**The task:**
Set down every line of the listing below word for word, omitting the pictures.

**Dataset excerpts:**
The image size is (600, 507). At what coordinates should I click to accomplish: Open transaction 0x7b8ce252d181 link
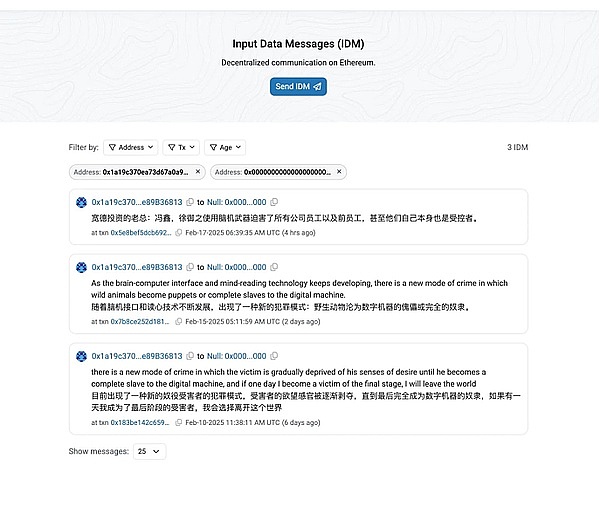point(134,322)
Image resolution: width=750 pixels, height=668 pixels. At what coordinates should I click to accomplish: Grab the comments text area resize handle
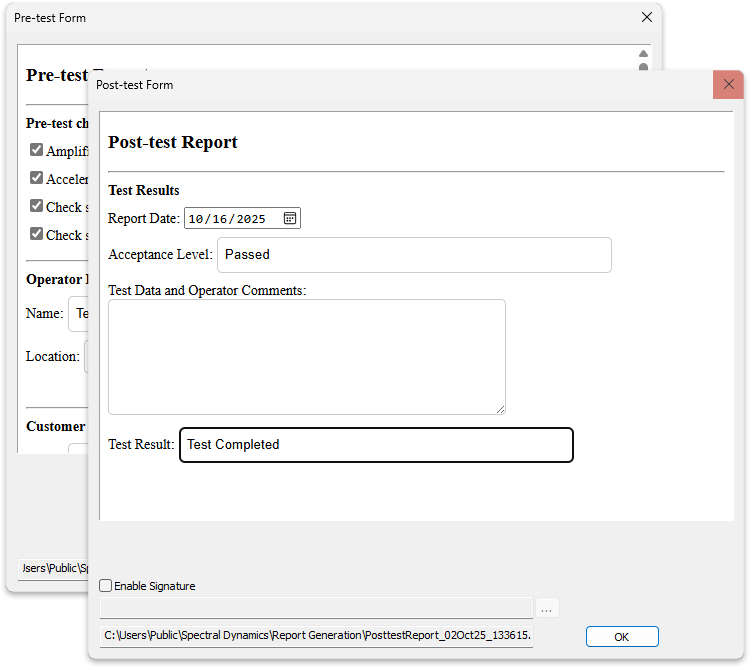pyautogui.click(x=500, y=408)
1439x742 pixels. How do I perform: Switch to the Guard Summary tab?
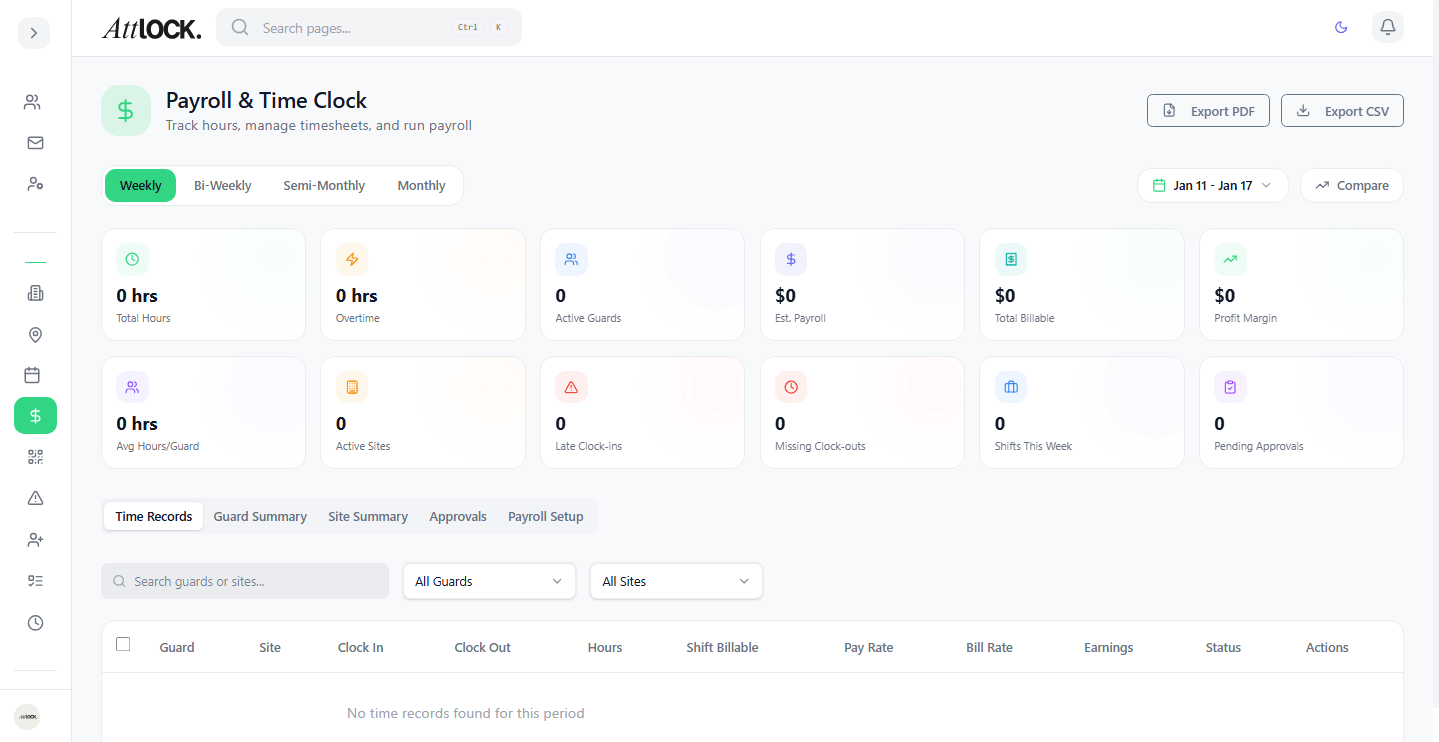tap(260, 516)
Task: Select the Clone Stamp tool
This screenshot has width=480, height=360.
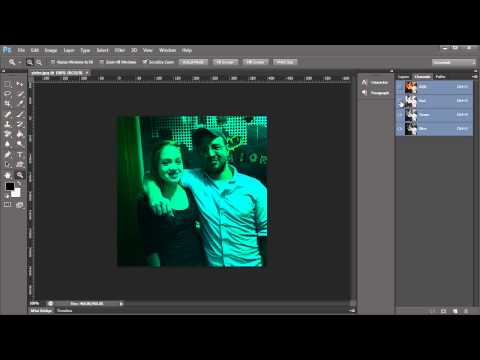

**Result:**
The image size is (600, 507). At what coordinates should I click to accomplish: Open transaction 0x7b8ce252d181 link
point(134,322)
Image resolution: width=750 pixels, height=668 pixels. At what coordinates should I click to accomplish: Grab the comments text area resize handle
pyautogui.click(x=500, y=408)
1439x742 pixels. How do I perform: Switch to the Guard Summary tab?
tap(260, 516)
Task: Select the Clone Stamp tool
This screenshot has width=480, height=360.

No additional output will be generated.